Board Will Vote on Plan to Bolster RAIN Shelter
Ventura County Supervisor Kathy Long is set to ask her colleagues today to support a plan to transform the county’s only transitional shelter for homeless families into a permanent facility.
Supervisors are scheduled to decide whether to allocate $296,000 to keep a Camarillo shelter operated by River-dwellers Aid Intercity Network, or RAIN, open until June.
Long wants the county to approve the allocation and commit to moving the shelter, now at the Camarillo Airport, to a nearby center formerly housing the Assn. for Retarded Citizens at 1732 S. Lewis Road.
The shelter has received county funding on a year-to-year basis since it opened in 1997 in anticipation of El Nino floods along the Ventura River where several homeless camps exist.
Long said it was time that local authorities acknowledge homelessness as a regional crisis, although county administrators this year are grappling with reimbursing $15.3 million in Medicare payments and have recommended that no funds be spent on the project.
“While we have chosen to fund this program on a temporary basis, this is not a temporary problem,” Long wrote to her colleagues in a recent memo. “We must now take decisive action to make this permanent.”
Long took the lead on the shelter issue after a dispute erupted last winter between county and Ventura city officials over which agency should shoulder the responsibility of caring for the county’s homeless.
The controversy exploded after the Ventura City Council decided against providing funding to local nonprofit organizations for a temporary cold-weather shelter in the city.
Ventura officials, angered that too many homeless facilities already existed in the city, had argued that the county was the legal safety net for indigent residents.
Long became co-chair of a then-new countywide homeless task force, which has since tackled the issue as a regional problem.
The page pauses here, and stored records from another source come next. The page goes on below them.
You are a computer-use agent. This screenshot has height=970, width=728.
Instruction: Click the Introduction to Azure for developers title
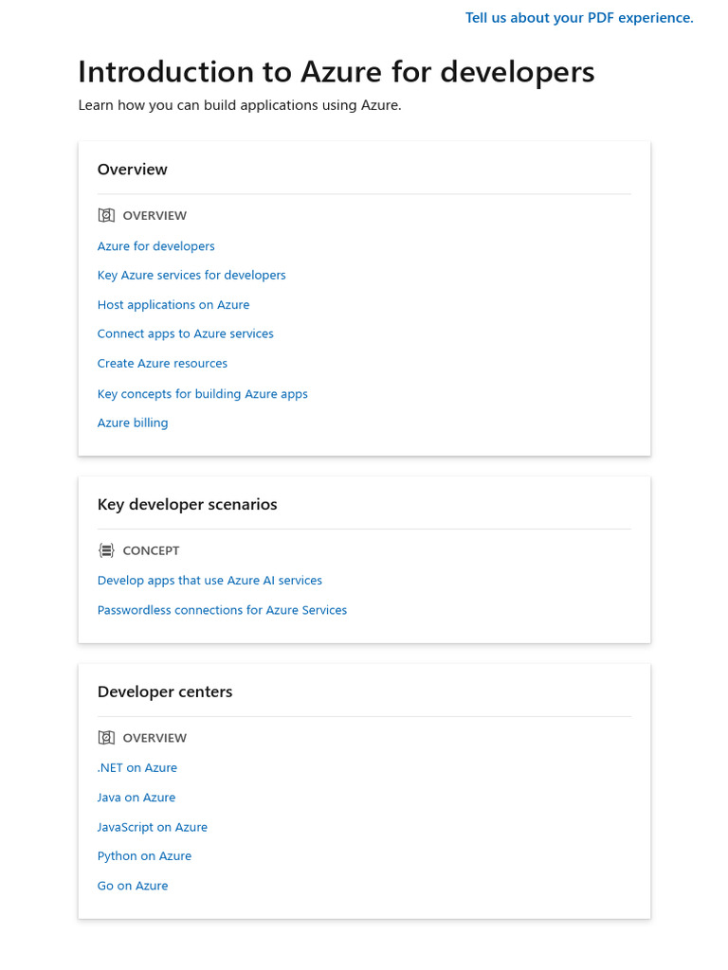[337, 72]
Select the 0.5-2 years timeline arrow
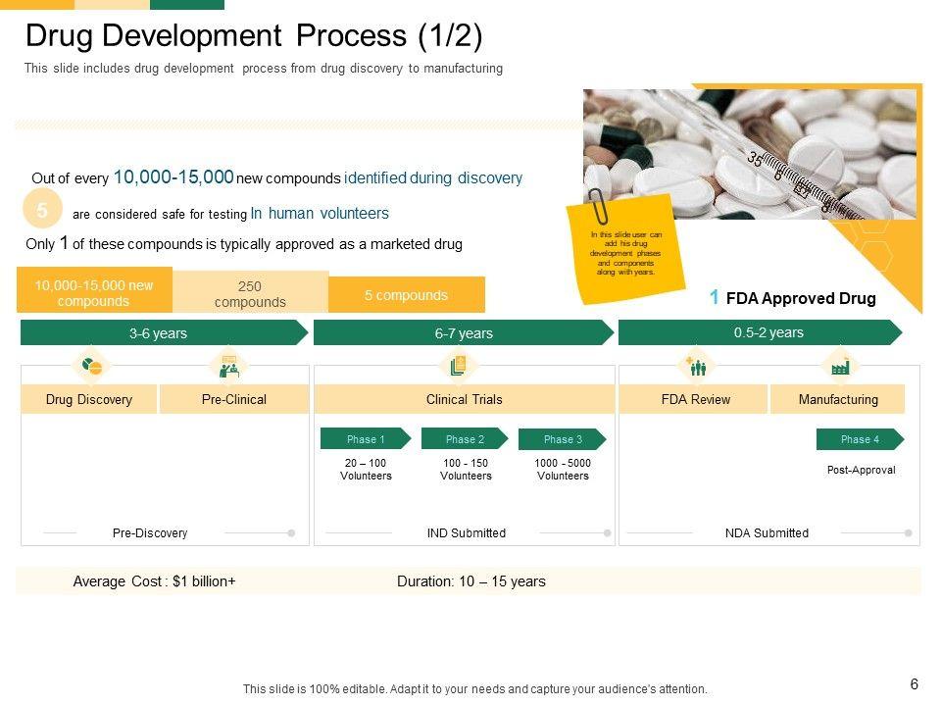Image resolution: width=941 pixels, height=706 pixels. [760, 333]
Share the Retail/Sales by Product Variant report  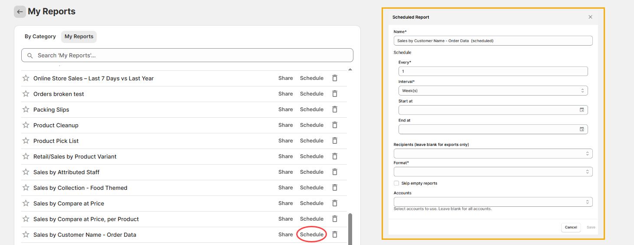tap(285, 156)
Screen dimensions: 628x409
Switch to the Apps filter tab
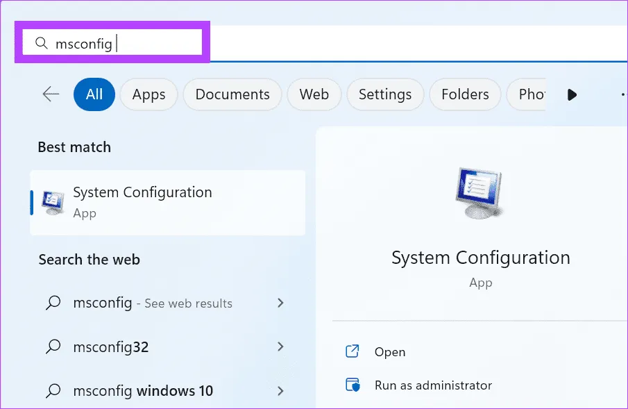click(x=148, y=94)
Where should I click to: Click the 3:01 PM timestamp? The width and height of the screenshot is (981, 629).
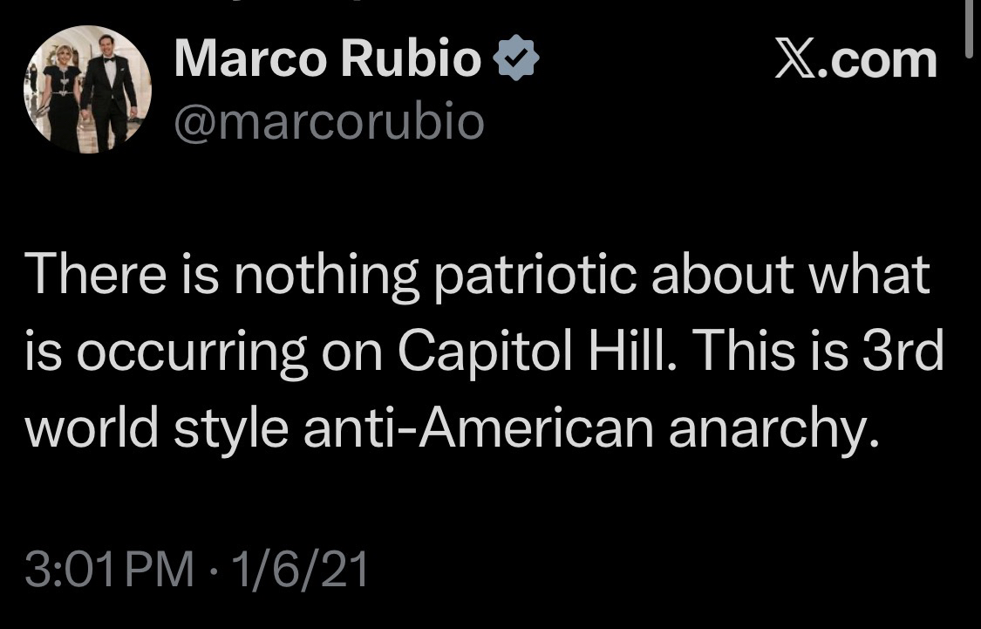(110, 571)
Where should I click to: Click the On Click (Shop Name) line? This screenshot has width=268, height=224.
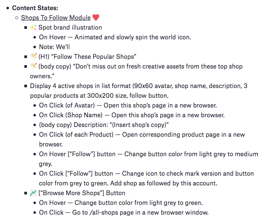pos(132,115)
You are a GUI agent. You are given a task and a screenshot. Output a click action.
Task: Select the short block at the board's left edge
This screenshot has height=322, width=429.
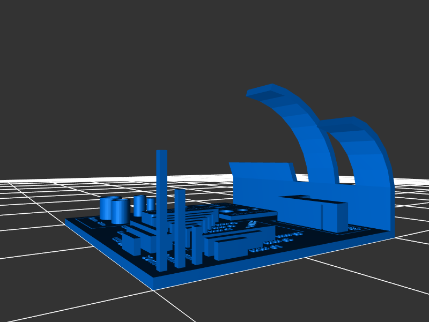[130, 244]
Cities have also committed to addressing the problem. Oxnard contributed $250,000, and Camarillo kicked in $5,000 toward the RAIN shelter this year.
“This sends a real strong message to the board that a partnership has been formed in dealing with homelessness,” Long said Monday. “Churches and nonprofit groups have also made a commitment. I know there are at least eight cities that have a standing commitment.”
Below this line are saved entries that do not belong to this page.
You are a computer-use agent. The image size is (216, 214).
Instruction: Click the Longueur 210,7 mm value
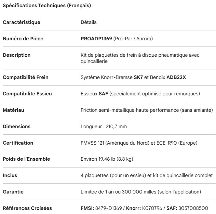pyautogui.click(x=104, y=126)
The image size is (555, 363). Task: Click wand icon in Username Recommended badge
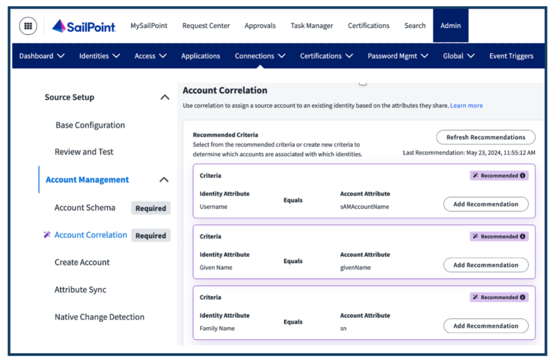point(475,176)
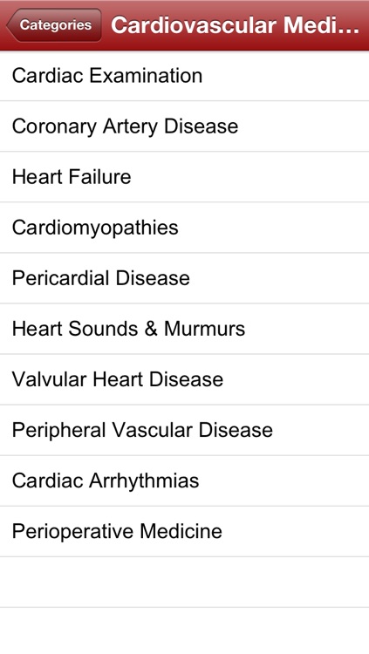Go back to the Categories screen
Viewport: 369px width, 654px height.
click(54, 25)
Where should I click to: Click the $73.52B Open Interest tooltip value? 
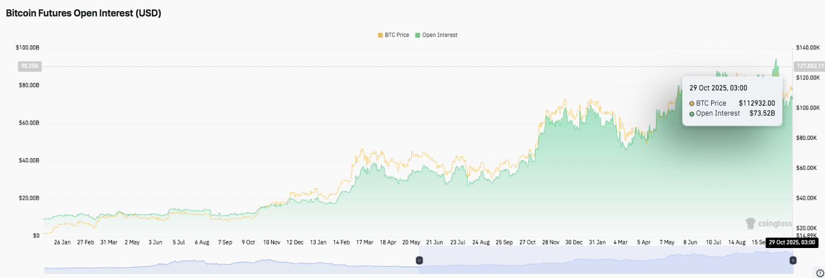[x=762, y=113]
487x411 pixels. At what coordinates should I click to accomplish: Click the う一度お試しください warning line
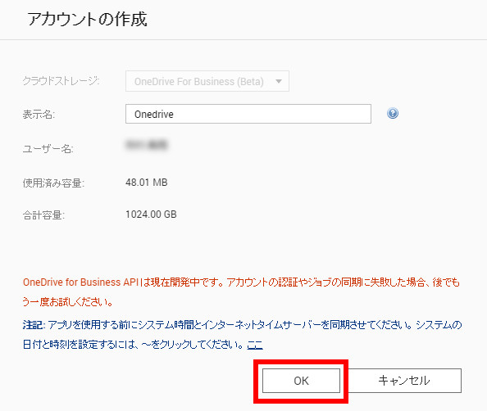pos(67,302)

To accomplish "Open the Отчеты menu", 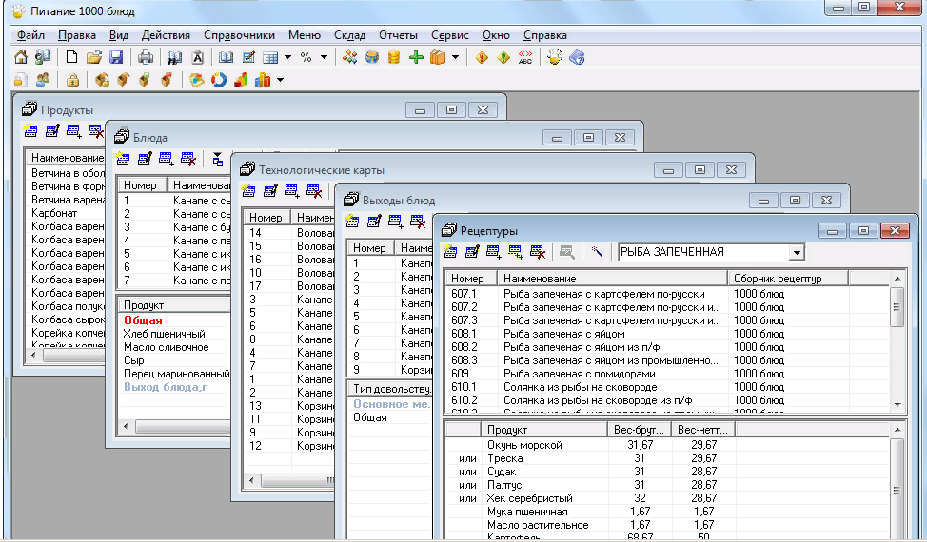I will 398,35.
But persuading her colleagues to agree may not prove easy. Four of the five supervisors must agree before any funds can be allocated during today’s final budget hearings.
Renovation of the old ARC facility would cost an estimated $770,000. Long suggests the county use Community Development Block Grant funding, Housing and Urban Development funds and tobacco settlement money to cover the cost.
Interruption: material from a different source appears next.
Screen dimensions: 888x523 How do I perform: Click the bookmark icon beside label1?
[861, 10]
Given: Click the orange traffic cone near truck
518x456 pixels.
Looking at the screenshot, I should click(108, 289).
The county’s administrative office, however, has advised that the county use the $3 million it received in tobacco settlement this year to help toward its payment of $15.3 million in penalties from the county’s Medicare fraud case.
This would be the county’s first of five annual reimbursement payments to the federal government. The county is being forced to repay the money after a federal audit discovered years of faulty billing practices.
“The tobacco money, I’m sure, will be part of the discussion,” Long added.
Meanwhile, Kathy Jenks, a county employee who oversees the shelter, is hoping to receive $296,000 to keep the doors open until June. Otherwise, she said, 61 people--including 33 children--will be out on the streets.
Each year, the RAIN shelter faces possible closure. But this year, with the county tackling such a large federal reimbursement, Jenks is especially worried that the homeless may be left out in the cold.
“If they weren’t facing this [fiscal] crisis I wouldn’t be as concerned,” Jenks said. “The money is very tight. This is the first year I’ve had to increase my blood pressure medicine.”